* GOAL OF THE EXERCISE
Spot each line in the records below where the word "give" occurs, then copy it.

** Opening DATA SUPPLIED block **

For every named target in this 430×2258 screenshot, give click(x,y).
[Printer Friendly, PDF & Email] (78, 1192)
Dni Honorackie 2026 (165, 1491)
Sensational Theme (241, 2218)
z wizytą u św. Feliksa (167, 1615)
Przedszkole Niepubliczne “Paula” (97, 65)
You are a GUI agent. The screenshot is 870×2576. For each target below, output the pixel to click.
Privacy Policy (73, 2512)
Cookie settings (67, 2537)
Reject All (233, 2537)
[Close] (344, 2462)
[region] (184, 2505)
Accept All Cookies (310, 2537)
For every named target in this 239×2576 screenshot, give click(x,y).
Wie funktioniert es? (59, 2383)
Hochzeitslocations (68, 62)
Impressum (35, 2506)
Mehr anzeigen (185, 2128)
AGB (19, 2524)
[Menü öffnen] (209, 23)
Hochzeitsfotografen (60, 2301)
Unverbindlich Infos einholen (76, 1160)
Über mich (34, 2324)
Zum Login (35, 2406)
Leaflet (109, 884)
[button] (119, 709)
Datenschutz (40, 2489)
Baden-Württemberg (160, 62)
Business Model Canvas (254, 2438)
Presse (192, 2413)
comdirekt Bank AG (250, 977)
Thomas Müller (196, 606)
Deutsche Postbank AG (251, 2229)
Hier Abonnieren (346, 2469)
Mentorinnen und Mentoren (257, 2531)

** Closing DATA SUPPLIED block **

* TASK SOLUTION
For every named target in this 430×2258 screenshot, give click(x,y).
For every named target in this 239×2576 screenshot, give click(x,y).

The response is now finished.